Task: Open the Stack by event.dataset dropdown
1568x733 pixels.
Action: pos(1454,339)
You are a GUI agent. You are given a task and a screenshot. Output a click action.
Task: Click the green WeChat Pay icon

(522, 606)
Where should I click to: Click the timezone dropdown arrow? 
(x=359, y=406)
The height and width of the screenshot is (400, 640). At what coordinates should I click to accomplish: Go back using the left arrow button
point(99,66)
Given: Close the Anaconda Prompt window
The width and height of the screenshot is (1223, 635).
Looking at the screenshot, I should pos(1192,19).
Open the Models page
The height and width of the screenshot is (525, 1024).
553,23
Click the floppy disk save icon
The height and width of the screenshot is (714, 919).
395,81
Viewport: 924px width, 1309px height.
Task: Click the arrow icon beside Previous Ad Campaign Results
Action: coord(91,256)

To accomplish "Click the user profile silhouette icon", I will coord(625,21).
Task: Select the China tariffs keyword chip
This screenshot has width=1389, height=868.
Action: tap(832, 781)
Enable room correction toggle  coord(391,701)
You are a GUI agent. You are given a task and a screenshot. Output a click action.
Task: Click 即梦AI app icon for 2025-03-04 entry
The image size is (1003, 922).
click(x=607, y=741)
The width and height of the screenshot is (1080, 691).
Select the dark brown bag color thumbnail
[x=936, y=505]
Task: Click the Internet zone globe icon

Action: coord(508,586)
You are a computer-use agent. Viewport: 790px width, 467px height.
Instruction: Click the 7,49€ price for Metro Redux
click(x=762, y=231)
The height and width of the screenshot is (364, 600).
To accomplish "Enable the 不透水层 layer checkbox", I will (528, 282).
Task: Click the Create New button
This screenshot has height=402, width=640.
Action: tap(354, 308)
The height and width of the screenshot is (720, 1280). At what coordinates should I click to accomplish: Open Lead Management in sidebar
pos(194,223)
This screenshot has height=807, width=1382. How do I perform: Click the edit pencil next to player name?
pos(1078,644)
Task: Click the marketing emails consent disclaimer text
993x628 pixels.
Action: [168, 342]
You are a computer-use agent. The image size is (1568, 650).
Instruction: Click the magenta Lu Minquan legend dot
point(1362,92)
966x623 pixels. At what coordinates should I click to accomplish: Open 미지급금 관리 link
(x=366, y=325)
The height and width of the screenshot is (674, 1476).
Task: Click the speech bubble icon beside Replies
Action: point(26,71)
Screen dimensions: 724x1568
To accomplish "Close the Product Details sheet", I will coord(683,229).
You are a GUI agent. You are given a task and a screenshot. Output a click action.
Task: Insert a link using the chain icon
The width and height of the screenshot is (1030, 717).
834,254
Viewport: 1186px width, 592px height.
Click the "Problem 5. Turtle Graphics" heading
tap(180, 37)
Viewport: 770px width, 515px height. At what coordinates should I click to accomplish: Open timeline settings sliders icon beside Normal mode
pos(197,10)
+===+
_HOW TO COMPLETE THIS TASK:_ Your task is to restate, word for word, only those lines above that fall between the line holding "This screenshot has width=1389, height=868." and the line holding "Task: Click 即梦AI", inclusive.

_COMPLETED EXERCISE:_
This screenshot has width=1389, height=868.
Action: tap(832, 781)
Enable room correction toggle  coord(391,701)
You are a GUI agent. You are given a task and a screenshot. Output a click action.
Task: Click 即梦AI app icon for 2025-03-04 entry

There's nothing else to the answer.